(Beginning of Source extract)

2008-01-26
The funding capture problem
Here is a cynical truth:
No matter what they say, organizations eventually wind up working for the people who give them money.
This is a natural result of the fact that very few people ever deliberately try to put themselves out of a job. Organizations are driven to perpetuate themselves, which requires that money keep coming in, which requires that the funding sources be kept happy, and before you know it the organization's interests have become aligned with those of the people who give it money.
This sounds unexceptional, but flip it around to the corollary:
Unless you're paying them, you can't expect people to act in your interest.
(Paying them is of course not a guarantee that they will act in your interest, but it is generally a necessary prerequisite.)
There's a lot of organizations on the Internet that you would like to act in your interest, or that represent themselves as acting in your interest. There are remarkably few of them that you are actually funding.
('Follow the money' is in fact the general principle of figuring out who's interests an organization is really serving.)
This corollary is the rock on which many anti-spam ideas have floundered. In general, any anti-spam system that is not funded by the people receiving email is ultimately not going to act in their interests; it will be captured by the people who do pay it, and it will stop acting effectively against them. When this happens it is not a one time accident that can be fixed; it is an inevitable result of the funding method.
2008-01-04
One problem with the current anti-spam environment
One of the problems with the current anti-spam environment is that there are not enough disincentives against doing really horrible things, like spam, virus, and so on notification autoresponders, or challenge response systems, or your favorite abuse. Practically speaking, people doing these things do not bear any costs for their actions, or at least none large enough to make them notice anything wrong.

(End of Source extract)
(Beginning of Entries provided)

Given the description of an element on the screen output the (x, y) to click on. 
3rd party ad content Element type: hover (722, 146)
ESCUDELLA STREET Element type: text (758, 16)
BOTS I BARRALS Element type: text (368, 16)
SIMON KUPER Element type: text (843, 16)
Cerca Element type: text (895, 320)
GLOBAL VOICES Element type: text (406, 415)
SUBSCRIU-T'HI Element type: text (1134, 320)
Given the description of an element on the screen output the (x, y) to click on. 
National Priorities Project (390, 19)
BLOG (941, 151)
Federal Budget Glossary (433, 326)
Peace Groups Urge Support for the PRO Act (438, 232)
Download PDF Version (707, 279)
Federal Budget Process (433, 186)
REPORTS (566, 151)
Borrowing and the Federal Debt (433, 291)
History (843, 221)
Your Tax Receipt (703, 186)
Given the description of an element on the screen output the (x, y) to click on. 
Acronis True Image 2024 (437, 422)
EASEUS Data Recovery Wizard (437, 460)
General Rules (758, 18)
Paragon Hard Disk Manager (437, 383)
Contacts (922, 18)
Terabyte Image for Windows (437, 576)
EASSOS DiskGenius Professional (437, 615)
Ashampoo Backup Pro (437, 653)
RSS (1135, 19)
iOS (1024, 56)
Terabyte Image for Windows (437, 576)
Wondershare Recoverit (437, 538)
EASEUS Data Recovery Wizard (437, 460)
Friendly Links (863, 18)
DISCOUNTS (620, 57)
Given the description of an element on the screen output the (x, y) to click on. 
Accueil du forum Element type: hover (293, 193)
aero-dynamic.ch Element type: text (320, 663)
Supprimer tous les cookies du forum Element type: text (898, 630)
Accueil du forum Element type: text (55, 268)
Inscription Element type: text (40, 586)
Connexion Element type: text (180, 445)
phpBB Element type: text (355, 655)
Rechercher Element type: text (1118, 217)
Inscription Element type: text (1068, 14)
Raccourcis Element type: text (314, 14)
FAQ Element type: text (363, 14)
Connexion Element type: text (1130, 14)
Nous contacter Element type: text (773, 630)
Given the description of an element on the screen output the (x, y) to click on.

(End of Entries provided)

**Aim of the exercise**
Answer these questions about the blog entries on funding and anti-spam:
1. What does the funding capture entry say is generally a necessary prerequisite for people acting in your interest?
2. What principle does the text give for figuring out whose interests an organization is really serving?
3. In the entry dated 2008-01-04, what costs are said to fall on people doing things like challenge response systems?
Answer from the text alone, not from the records.

**Final answer**
1. Paying them.
2. "Follow the money."
3. Practically none: they do not bear any costs for their actions, or at least none large enough to make them notice anything wrong.